Bichos – Miguel Torga

Wook.pt - Bichos

“Ninguém é feliz sozinho, nem mesmo na eternidade.”

“Suava em bica. Escorria das fontes às solas dos pés. O sol já não estava a pino. Ia caindo, agonizante, para os lados do Marão. A última dor morrera há um segundo, ou há horas, ou há semanas? Não sabia. Sabia, sim, que o sofrimento se apagara de uma vez e a deixara, como deixa o cortiço o enxame que parte. Nem um som, nem a presença duma aragem a quebrar a solidão que a cercava. Apenas num céu em fim de incêndio um mormaço cerrado.”

“Ignorância desculpável, aliás. A gente entende pouco do semelhante. Cada um de nós é um enigma, que a maior parte das vezes fica por decifrar.”

“Mas em breve se tornou evidente que o Senhor ia ceder. Que nada podia contra aquela vontade inabalável de ser livre. Que para salvar a sua própria criação, fechava, melancolicamente, as comportas do céu.”

 

Adolfo Correia da Rocha mais conhecido pelo pseudónimo Miguel Torga, nasceu a 12 de Agosto de 1907. Destacou-se como poeta, contista e memorialista, mas escreveu também romances, peças de teatro e ensaios.

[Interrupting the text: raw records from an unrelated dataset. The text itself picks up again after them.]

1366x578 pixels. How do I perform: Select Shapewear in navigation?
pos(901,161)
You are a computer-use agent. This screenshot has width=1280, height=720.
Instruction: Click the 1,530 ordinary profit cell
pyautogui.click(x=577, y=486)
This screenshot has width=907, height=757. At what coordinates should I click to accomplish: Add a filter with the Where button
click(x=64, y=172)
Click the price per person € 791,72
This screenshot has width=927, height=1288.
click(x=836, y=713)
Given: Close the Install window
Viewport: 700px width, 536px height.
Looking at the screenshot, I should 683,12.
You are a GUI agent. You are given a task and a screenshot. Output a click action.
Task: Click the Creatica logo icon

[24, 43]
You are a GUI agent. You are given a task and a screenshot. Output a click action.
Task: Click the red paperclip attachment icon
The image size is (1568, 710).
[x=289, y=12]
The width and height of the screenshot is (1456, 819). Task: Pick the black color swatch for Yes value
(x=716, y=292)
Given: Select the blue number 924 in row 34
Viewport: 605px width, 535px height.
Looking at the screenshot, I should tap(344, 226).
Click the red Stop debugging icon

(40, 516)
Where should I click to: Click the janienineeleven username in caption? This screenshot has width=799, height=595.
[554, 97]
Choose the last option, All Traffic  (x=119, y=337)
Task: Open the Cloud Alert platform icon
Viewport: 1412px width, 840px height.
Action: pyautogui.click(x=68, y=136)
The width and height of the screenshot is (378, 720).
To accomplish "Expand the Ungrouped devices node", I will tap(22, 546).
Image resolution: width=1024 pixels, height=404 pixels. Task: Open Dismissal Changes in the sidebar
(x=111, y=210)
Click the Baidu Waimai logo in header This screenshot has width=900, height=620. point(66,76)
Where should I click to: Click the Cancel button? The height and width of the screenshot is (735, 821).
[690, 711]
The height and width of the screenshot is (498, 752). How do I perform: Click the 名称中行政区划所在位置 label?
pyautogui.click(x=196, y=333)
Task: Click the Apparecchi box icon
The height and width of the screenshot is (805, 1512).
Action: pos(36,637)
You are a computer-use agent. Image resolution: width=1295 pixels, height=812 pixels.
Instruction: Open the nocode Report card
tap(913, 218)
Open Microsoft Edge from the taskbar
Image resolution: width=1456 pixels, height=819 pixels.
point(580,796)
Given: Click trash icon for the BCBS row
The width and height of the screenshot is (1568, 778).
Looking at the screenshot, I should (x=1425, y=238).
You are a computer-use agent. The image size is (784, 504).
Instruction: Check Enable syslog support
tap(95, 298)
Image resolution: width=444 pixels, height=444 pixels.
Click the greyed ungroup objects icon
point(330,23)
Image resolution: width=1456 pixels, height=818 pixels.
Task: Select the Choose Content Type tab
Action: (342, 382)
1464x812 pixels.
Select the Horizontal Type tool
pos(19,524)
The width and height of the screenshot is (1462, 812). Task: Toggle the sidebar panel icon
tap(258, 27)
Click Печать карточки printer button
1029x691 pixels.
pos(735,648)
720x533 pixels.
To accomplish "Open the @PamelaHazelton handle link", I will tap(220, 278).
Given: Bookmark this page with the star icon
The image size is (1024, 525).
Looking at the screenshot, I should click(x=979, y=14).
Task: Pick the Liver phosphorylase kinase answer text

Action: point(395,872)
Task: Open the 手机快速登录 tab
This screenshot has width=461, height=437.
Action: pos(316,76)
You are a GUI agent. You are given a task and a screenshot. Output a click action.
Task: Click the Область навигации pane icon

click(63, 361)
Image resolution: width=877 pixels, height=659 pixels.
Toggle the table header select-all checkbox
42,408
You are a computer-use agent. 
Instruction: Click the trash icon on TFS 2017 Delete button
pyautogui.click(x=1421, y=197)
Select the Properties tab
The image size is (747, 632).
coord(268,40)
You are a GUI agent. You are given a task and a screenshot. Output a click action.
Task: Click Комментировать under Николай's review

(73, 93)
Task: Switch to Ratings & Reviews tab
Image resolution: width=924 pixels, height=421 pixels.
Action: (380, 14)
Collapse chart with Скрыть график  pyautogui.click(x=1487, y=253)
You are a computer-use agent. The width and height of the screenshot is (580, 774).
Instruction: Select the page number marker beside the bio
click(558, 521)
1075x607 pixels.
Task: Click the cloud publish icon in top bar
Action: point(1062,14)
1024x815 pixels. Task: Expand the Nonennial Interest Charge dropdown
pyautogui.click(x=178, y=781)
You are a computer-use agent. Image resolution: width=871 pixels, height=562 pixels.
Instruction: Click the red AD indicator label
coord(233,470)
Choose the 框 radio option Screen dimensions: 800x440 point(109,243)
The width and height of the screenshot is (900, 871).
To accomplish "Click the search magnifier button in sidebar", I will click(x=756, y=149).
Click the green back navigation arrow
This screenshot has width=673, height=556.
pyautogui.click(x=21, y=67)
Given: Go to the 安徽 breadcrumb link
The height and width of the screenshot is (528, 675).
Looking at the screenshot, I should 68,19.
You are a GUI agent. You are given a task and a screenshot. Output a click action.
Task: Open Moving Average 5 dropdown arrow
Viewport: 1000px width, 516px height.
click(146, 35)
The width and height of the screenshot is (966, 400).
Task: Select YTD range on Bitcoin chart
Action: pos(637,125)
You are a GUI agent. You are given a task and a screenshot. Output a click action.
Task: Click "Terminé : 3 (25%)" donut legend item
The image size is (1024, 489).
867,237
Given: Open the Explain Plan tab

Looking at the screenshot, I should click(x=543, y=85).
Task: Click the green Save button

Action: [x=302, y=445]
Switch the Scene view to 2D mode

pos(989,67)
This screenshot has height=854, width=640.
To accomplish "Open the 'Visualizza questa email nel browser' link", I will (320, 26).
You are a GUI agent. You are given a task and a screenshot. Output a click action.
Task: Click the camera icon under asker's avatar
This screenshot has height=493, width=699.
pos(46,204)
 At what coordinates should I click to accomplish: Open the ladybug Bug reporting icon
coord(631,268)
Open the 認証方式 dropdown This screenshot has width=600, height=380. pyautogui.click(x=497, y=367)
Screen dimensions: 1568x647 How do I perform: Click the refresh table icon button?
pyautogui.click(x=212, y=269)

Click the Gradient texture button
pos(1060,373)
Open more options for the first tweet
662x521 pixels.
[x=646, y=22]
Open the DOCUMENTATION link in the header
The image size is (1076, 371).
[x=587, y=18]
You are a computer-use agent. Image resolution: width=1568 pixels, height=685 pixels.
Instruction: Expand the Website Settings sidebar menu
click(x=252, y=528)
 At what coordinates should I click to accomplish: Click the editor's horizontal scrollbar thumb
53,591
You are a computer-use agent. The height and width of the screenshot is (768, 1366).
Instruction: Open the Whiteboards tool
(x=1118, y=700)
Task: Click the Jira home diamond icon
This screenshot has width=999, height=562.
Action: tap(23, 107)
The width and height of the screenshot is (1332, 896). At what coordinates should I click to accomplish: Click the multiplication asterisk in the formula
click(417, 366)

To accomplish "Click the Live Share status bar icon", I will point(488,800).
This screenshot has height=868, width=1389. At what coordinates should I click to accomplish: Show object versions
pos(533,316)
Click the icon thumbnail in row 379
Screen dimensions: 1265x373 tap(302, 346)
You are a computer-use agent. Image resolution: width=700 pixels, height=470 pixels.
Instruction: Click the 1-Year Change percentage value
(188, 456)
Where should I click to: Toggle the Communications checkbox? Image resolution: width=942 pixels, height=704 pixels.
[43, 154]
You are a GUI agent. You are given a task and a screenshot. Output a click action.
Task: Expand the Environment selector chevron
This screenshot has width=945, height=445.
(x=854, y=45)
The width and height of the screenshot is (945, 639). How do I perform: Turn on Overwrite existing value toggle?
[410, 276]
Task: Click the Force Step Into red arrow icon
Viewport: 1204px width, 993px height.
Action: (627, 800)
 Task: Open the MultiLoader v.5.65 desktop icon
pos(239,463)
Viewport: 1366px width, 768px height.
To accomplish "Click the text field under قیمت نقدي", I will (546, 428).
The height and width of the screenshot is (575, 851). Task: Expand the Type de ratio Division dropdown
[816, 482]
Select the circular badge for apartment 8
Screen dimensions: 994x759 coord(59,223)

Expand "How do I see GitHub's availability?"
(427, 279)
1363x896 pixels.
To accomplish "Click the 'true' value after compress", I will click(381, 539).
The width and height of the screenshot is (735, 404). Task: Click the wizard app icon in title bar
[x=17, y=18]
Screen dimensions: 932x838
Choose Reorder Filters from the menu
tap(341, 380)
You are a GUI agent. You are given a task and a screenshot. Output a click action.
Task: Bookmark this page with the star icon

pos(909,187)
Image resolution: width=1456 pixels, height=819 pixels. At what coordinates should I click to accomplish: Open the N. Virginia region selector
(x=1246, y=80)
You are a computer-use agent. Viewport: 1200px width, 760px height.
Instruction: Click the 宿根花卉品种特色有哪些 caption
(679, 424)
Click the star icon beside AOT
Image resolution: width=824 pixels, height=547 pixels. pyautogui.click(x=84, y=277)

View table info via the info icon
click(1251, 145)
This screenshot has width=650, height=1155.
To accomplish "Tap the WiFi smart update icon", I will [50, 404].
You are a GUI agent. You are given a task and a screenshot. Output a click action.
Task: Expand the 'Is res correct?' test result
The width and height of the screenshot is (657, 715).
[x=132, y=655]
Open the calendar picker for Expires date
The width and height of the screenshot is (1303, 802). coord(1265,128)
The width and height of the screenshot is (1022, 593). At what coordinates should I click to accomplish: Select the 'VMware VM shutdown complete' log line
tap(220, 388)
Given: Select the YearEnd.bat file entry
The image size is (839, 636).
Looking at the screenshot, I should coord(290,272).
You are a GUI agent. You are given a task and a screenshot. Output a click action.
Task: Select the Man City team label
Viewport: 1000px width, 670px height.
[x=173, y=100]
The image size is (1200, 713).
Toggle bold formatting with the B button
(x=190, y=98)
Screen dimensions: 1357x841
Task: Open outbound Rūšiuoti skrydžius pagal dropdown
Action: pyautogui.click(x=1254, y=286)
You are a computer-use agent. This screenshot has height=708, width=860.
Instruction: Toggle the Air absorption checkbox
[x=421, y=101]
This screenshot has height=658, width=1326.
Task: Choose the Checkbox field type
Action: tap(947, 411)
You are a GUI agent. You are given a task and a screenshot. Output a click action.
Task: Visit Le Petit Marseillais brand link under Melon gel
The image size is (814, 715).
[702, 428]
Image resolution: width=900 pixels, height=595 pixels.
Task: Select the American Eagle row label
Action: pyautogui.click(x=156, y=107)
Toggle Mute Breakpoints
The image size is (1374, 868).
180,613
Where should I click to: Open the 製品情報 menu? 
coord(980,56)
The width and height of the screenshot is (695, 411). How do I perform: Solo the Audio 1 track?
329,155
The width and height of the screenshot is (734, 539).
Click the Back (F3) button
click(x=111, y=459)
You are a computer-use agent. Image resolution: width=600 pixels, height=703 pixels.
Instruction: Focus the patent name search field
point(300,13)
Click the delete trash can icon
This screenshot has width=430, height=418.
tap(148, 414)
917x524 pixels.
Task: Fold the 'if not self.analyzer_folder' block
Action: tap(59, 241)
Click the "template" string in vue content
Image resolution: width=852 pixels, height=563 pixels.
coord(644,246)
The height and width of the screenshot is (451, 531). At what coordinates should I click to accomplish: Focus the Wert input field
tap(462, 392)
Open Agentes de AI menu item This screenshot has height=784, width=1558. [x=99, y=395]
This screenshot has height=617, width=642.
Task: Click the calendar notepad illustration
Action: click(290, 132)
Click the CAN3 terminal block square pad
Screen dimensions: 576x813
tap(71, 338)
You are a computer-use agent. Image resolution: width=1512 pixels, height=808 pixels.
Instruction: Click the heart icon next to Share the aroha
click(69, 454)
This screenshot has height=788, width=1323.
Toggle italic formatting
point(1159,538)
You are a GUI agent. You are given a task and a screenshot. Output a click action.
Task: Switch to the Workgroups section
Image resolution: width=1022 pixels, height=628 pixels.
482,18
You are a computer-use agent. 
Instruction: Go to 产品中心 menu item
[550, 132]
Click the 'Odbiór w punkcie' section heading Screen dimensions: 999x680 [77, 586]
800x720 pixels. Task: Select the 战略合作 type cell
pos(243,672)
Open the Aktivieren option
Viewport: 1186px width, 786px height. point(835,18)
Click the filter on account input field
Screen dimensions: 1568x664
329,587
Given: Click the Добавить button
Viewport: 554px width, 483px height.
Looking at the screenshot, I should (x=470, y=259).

O livro Bichos é um conjunto de 14 contos do autor que, tal como o titulo indica, são histórias sobre bichos. Nesta obra animais, homem e natureza unem-se de uma forma mágica que nos faz lembrar que nenhum pode viver sem o outro.

Li este livro de uma assentada e, quando terminei, voltei a ler. Agora estou a escrever sobre ele aqui mas acho sinceramente que depois o vou reler de novo.

Se há um livro que merece pontuação máxima é este. Os contos são curtos, fáceis de ler e tocam-nos no coração. Quem são realmente os verdadeiros bichos?

A escrita de Miguel Torga é algo que muito poucos autores conseguem fazer. Simples, complexa, cheia de metáforas magnificas e inspiradoras. As histórias, mesmo aquelas que mais humanificam os bichos, cravam-nos os pés na terra. São reais, pálpaveis.

Sabem ao interior do país, lembram-me o meu alentejo com as suas searas infindáveis e o seu calor escaldante. Sabem às velhas histórias que os meus avós me contavam, às noites frias em redor da lareira, à mesa posta não com o que se quer mas com o que se consegue. Têm o tom de voz do povo, a frescura da água das suas fontes. Por cada releitura uma história diferente, lê-se quase tanto nas entrelinhas como nas linhas. O dito e o não-dito, o que lemos, o que sentimos e o que não lemos mas sabemos que também está lá escrito.

Já sem falar no prefácio, que é nada mais nada menos que uma mensagem do autor directamente para o leitor. Aqui sentimo-nos logo acolhidos, compreendidos, abraçados. Uma mensagem linda, e olhem que eu nem gosto de prefácios. Mas abro uma excepção para este.

 Este é um livro repleto de humildade. E humanidade. E bichos.

Apaixonei-me por cada um dos “bichos” deste livro, sem excepção. Alguns mais polémicos, outros nem tanto. Mas cada qual com as suas próprias histórias e dores. E tão reais…

Um livro excelente, muito recomendado!

Livro na Wook

4 comments

  1. Este foi um dos primeiros livros que li, pois era de leitura obrigatória no 7º ano. Recordo-me que gostei e até hoje ficou na minha memória o Vicente, um corvo que desafia Deus, sendo o conto uma metáfora e Vicente a representação do Homem, simultaneamente, Torga confessava a sua não crença em Deus.